El mayordomo suspiró con pesimismo y se apresuró, lo mejor que pudo, a reencontrarse en la estancia con la nueva empleada.

-Su alteza solicita dejarla pasar.
-Gracias por al anuncio.
-Le recomiendo tomarse las cosas con calma. Ha corrido con asombrosa suerte esta vez. Virginie le aguarda en la terraza. Imagino que usted reconoce la puerta correcta.

Gabriela sonrió para disimular que el anciano le había desagradado y descubrió con curiosidad como en un pasillo con tapiz rojo el anciano había colocado los regalos sobre una mesa y el teléfono estaba descolgado.

-Es un lugar con muchas puertas - pensó. El mayordomo cerró el acceso del pasillo y ella continuó hasta otro portal que daba paso a la sala pequeña y contaba con un enorme ventanal.

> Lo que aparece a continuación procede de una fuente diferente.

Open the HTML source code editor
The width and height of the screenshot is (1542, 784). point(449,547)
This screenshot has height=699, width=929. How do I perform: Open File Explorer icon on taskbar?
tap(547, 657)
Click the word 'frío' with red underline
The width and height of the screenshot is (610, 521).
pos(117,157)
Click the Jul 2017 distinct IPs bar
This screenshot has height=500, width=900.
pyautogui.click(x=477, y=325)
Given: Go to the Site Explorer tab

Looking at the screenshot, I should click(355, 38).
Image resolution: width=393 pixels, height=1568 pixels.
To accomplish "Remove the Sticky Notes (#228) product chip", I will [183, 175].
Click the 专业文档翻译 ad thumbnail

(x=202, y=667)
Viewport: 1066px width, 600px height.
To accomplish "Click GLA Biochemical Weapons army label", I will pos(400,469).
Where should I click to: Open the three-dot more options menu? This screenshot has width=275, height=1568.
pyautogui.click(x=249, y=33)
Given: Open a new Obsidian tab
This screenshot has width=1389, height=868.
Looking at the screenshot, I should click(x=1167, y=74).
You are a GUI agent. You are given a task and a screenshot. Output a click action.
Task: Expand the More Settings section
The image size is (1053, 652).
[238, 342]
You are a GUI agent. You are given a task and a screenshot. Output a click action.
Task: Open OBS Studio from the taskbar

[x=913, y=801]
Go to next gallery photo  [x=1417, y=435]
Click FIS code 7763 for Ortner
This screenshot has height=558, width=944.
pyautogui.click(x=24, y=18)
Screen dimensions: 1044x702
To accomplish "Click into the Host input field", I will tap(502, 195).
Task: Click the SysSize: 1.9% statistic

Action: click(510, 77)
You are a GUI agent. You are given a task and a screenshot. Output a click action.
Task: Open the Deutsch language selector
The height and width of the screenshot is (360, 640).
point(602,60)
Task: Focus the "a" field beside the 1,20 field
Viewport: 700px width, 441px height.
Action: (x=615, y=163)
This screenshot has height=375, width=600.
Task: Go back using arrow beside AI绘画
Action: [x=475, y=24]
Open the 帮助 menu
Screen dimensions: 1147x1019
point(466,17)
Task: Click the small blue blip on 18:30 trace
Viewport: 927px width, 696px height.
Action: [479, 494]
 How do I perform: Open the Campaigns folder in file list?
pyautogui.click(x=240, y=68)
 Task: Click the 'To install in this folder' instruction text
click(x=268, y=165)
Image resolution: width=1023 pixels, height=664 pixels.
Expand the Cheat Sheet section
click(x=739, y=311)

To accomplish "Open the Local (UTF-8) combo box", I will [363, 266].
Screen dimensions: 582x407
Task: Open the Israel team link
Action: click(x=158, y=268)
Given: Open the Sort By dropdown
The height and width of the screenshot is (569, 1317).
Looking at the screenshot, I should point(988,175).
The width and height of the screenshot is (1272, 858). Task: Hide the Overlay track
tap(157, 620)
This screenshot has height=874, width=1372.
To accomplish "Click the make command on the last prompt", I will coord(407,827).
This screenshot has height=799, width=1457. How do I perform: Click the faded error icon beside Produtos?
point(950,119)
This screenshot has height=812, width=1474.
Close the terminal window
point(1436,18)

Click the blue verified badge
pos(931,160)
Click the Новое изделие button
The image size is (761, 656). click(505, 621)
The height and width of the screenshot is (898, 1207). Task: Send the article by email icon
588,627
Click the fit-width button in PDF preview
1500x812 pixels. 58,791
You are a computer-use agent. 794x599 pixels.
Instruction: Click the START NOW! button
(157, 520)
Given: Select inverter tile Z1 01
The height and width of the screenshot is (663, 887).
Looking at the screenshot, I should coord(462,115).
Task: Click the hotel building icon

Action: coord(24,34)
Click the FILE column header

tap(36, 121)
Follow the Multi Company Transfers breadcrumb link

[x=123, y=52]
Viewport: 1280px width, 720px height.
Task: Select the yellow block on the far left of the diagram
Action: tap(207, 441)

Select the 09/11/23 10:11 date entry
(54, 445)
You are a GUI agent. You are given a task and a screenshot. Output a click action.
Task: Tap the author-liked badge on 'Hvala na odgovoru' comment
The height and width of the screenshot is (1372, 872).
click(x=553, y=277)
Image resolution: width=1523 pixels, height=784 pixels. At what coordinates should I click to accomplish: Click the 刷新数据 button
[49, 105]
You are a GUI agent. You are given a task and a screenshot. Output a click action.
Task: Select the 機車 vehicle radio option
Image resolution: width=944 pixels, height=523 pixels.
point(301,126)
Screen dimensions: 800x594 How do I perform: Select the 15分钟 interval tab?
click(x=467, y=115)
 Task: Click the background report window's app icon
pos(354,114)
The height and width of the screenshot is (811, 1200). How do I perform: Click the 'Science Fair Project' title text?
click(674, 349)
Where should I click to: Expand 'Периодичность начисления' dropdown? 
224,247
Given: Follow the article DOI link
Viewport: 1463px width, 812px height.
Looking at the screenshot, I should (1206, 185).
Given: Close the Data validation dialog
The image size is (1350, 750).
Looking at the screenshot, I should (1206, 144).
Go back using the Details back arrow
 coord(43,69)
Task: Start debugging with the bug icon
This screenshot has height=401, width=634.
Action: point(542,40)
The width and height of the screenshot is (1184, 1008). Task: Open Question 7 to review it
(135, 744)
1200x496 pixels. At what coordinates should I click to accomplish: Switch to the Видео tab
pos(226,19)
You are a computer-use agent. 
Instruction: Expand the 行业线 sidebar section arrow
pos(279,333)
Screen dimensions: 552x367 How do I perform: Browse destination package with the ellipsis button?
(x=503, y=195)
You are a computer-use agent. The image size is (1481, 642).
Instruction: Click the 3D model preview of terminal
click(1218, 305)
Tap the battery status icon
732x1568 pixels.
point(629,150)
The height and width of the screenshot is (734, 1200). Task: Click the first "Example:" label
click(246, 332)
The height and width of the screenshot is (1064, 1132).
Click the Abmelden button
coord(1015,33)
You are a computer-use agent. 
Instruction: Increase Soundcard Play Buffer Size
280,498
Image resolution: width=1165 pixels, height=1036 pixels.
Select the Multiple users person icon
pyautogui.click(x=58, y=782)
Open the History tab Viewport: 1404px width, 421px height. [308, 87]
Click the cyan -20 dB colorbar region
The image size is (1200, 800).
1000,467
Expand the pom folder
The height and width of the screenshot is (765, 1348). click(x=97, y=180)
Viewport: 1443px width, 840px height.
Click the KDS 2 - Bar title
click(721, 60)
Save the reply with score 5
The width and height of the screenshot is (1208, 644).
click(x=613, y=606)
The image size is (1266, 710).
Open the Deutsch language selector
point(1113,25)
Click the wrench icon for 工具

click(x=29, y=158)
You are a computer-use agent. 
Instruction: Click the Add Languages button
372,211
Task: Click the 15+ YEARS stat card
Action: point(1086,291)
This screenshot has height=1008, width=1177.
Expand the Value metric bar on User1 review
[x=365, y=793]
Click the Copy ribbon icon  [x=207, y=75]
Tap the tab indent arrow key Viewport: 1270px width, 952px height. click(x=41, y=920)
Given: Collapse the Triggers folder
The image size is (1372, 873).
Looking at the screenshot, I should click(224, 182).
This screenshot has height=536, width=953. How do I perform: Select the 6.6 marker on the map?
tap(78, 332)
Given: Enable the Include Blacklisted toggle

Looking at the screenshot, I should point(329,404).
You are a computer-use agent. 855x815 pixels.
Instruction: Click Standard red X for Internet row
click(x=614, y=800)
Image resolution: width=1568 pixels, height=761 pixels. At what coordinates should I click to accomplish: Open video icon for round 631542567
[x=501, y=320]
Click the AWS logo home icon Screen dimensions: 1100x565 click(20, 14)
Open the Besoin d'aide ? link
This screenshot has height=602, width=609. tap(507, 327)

-¿Es un día muy tranquilo, verdad? - preguntó la princesa Virginie por saludo - ¿Gusta compartir el té?
-Apetecería una taza.
-Siéntese, por favor.
-Desde luego.
-Disculpe que el mayordomo aún no se haya presentado con usted.
-No lo advertí.
-Se habrá acostumbrado al trato indiferente en alguna parte.
-Las institutrices no solemos ser bien recibidas por los integrantes de una casa.
-¿Ha sabido los motivos?
-Normalmente, las niñeras duramos poco.
-Comprendo.
-¿Podría cometer una indiscreción?
-Usted ha sido requerida por una emergencia ¿Era su pregunta?
-Quisiera conocer las reglas.
-¿Siempre ha sido usted tan rotunda?
-Es la costumbre que deja la inmediatez.
-Me ha comentado el mayordomo que se llama Chloé Theroux.
-Es cierto.
-Hábleme de usted.
-Mis aficiones son la pintura y la música pop.
-¿Pop?
-Para entender a los niños hay que actualizarse.
-Por supuesto, ¿algo más?
-Soy de pocas palabras.
-Noto que se retrae.
-Soy asidua víctima de una gran timidez.
-Tendré que conocerla por sus actos ¿No le incomoda?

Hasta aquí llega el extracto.